╭─ FRAGMENTO DADO
Se trata de una carta del comisario del Santo Oficio Vincenzo Maculano da Firenzuola del 22 de abril de 1633, dirigida al cardenal Francesco Barberini, para expresar las preocupaciones del Papa por el científico acusado de herejía.

Según Beretta, la redacción de la sentencia del 22 de junio de 1633 contra Galileo, al menos en sus partes esenciales, se debe probablemente al mismo comisario del Santo Oficio.

«Es indudable que para alguno todavía hoy Galileo es sinónimo de libertad, modernidad y progreso, mientras que la Iglesia es dogmatismo, oscurantismo, estancamiento. Pero la realidad es muy diferente de esta percepción surgida de la fantasía», explica el nuevo secretario de la Congregación para la Doctrina de la Fe.

El arzobispo Angelo Amato, de 65 años, salesiano, tras este descubrimiento recuerda en una entrevista concedida a la última edición del semanario italiano «Famiglia Cristiana», aspectos sobre el proceso contra Galileo.

«Cuando, en 1610, Galileo publicó "Sidereus Nuncius", en donde sostenía la centralidad del sol en el universo, recibió el aplauso tanto de Johannes Kepler, el gran astrónomo, y del jesuita Clavius, autor del Calendario gregoriano. Incluso entre los cardenales romanos recogió un gran éxito, de hecho todos querían contemplar el cielo con su famoso telescopio».

«Quienes se le opusieron fueron sobre todo los filósofos, en especial los de la escuela peripatética de Pisa, que se inspiraban en Aristóteles, y comenzaron a poner en juego la Sagrada Escritura», recuerda. Por estas presiones, intervino después el Santo Oficio.

En octubre de 1992, coincidiendo con el 359 aniversario de la muerte de Galileo Galilei, presentó sus conclusiones la Comisión especial de teólogos, científicos e historiadores, creada por Juan Pablo II en 1981, presidida por el cardenal Paul Poupard, presidente del Consejo Pontificio de la Cultura, para examinar los posibles errores cometidos por el tribunal eclesiástico que condenó en 1633 al famoso astrónomo.
╰─
╭─ INFORMACIÓN SUMINISTRADA
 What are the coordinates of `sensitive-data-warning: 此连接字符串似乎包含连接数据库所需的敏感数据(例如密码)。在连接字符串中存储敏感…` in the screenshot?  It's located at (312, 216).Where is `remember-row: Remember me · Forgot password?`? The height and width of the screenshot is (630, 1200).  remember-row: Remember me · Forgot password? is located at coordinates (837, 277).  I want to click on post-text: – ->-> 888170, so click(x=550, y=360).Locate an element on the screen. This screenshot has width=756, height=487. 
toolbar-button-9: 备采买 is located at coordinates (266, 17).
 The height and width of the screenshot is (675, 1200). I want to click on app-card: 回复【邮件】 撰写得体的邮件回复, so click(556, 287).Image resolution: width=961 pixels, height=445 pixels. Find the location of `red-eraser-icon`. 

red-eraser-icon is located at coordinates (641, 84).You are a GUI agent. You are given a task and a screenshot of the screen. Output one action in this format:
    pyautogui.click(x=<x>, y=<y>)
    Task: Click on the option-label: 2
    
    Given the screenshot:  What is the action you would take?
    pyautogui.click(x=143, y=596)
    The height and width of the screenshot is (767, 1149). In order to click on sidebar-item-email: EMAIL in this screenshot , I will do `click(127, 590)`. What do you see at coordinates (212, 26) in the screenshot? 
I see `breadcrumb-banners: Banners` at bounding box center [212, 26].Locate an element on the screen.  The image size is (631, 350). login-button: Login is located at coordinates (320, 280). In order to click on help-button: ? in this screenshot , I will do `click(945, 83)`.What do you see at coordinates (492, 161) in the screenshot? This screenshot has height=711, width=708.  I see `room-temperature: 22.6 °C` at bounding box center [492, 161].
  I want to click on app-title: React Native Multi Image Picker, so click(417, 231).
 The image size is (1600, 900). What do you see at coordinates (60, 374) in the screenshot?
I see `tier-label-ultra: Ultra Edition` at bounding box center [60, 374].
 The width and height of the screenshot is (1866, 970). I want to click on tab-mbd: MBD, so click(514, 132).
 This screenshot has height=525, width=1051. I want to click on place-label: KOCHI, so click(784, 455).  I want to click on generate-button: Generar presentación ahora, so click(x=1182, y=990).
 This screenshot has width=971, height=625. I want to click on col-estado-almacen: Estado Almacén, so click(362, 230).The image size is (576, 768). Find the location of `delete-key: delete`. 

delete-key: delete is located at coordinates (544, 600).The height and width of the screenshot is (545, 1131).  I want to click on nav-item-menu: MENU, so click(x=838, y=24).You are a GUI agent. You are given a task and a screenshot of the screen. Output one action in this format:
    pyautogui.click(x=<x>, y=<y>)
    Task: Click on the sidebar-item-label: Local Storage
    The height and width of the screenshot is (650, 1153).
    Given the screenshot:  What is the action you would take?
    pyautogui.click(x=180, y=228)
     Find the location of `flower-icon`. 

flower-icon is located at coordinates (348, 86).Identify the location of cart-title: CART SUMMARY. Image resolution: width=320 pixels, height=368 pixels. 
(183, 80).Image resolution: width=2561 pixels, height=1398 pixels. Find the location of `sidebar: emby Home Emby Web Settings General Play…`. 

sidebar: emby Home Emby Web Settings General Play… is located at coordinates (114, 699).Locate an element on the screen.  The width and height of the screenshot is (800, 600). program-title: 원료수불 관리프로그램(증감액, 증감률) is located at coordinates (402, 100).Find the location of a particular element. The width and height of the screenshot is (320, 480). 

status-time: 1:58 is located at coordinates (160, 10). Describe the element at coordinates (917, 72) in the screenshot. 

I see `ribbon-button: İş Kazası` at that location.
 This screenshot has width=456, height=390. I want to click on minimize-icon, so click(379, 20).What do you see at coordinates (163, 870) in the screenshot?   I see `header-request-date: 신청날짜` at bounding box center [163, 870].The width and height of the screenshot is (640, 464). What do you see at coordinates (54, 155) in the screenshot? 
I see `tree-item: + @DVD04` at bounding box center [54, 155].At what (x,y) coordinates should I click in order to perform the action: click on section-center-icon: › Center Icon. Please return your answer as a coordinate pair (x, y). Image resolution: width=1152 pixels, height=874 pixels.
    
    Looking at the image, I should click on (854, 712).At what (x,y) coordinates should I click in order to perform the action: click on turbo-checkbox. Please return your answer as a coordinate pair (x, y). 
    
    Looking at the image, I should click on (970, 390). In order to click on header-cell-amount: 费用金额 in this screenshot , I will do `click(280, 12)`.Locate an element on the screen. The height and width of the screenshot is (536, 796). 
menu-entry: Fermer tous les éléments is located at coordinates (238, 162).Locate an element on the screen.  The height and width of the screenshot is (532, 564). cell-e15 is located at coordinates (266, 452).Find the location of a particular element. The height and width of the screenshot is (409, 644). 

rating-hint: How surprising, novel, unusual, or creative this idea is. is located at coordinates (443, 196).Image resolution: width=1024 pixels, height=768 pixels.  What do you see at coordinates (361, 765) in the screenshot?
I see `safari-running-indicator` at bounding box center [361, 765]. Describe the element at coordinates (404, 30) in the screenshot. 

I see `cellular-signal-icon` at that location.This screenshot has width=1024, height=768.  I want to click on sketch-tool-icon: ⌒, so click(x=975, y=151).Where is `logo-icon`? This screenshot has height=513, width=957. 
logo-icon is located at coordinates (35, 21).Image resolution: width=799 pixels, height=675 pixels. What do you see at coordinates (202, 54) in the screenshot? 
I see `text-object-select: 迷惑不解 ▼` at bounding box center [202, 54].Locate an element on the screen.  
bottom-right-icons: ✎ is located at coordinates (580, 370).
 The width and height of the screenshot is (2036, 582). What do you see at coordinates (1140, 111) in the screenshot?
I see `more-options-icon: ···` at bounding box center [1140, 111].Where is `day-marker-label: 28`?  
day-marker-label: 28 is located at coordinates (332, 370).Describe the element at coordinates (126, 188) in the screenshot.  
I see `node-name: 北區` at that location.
╰─
EJERCICIO = En el fragmento sobre el proceso a Galileo, ¿a quién dirigió su carta del 22 de abril de 1633 el comisario Vincenzo Maculano da Firenzuola? Los registros no hacen falta.

RESULTADO DEL EJERCICIO = Al cardenal Francesco Barberini.